Requisitos del ejercicio:
1. Reproduce el pasaje del texto sobre la crisis mundial que va de "Por su parte, las" a "grande y complejo.", pero cambia "Naciones Unidas" por "ONU".
2. ¿Concuerdan con el texto sobre la crisis mundial estas afirmaciones? Responde sí o no a cada una y cita las palabras del texto que lo deciden.
(a) Thomas Friedman lanzó la teoría de los arcos dorados en 1999.
(b) Los Acuerdos de Bretton Woods datan de 1989.
(c) Rusia y China figuran como antiguos enemigos de Washington.

Fragmento:
○ ○ ○ ○

El mundo, al borde de una gran crisis

Los conflictos se multiplican por el globo sin que la comunidad internacional parezca capaz de solucionarlos. ¿Se acerca el mundo a una catástrofe generalizada?

26 de julio de 2014

Guerra en el oriente de Ucrania. Inestabilidad en el mar de China. Nacionalismos en boga. Recesión económica en Europa. Islamismo desbocado en Oriente Medio y África. Crisis política en Estados Unidos... Los últimos meses han sorprendido al mundo con problemas y conflictos mayúsculos que han tomado por sorpresa a la comunidad internacional.

Los eventos de los últimos tiempos no encajan en la idea según la cual la humanidad había superado su pasado inestable y entrado en una fase de paz y tranquilidad, donde las únicas preguntas sin resolver eran qué tan rápido se expandirían la democracia y la economía de mercado. Un mundo que estaba más allá del ‘fin de la Historia’, según la célebre expresión del politólogo estadounidense Francis Fukuyama.

Tras la caída del muro de Berlín y la disolución de la Unión Soviética, en Occidente se esperaba que –ante la ausencia del enemigo comunista– las crecientes relaciones comerciales entre las naciones garantizaran la estabilidad mundial. La sensación de que la humanidad estaba en una fase poshistórica era tal, que en 1999 el periodista Thomas Friedman se atrevió incluso a lanzar la teoría de los arcos dorados, según la cual los países en donde esté McDonald’s jamás harían guerra entre sí.

Sin embargo, hoy está claro que no todos los países compraron esa visión según la cual los problemas por afrontar eran el calentamiento climático, la lucha contra el sida, la reducción de la pobreza o la promoción de los derechos humanos. Por el contrario, los antiguos enemigos de Washington, como por ejemplo Rusia o China, buscan por todos los medios revisar el statu quo alcanzado tras la Guerra Fría mientras la influencia territorial, el poderío militar y la consolidación nacional están en los primeros lugares de sus prioridades.

Por su parte, las instituciones creadas en el siglo XX para afrontar las diferencias económicas y sociales y fomentar el desarrollo y la paz, como las Naciones Unidas, o las instituciones nacidas de los Acuerdos de Bretton Woods en 1944, se han visto amenazadas por un mundo que resulta demasiado grande y complejo.

○ ○ ○ ○

[Entradas]

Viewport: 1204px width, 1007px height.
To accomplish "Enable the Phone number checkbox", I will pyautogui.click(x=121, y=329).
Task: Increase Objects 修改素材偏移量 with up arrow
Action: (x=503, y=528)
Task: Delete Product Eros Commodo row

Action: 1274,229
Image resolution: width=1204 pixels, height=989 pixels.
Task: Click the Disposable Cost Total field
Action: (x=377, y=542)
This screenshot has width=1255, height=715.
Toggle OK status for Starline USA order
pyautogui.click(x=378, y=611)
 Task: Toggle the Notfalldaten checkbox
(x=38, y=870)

○ ○ ○ ○

Respuestas esperadas:
1.
Por su parte, las instituciones creadas en el siglo XX para afrontar las diferencias económicas y sociales y fomentar el desarrollo y la paz, como las ONU, o las instituciones nacidas de los Acuerdos de Bretton Woods en 1944, se han visto amenazadas por un mundo que resulta demasiado grande y complejo.

2.
(a) Sí: "en 1999 el periodista Thomas Friedman se atrevió incluso a lanzar la teoría de los arcos dorados".
(b) No: "los Acuerdos de Bretton Woods en 1944".
(c) Sí: "los antiguos enemigos de Washington, como por ejemplo Rusia o China".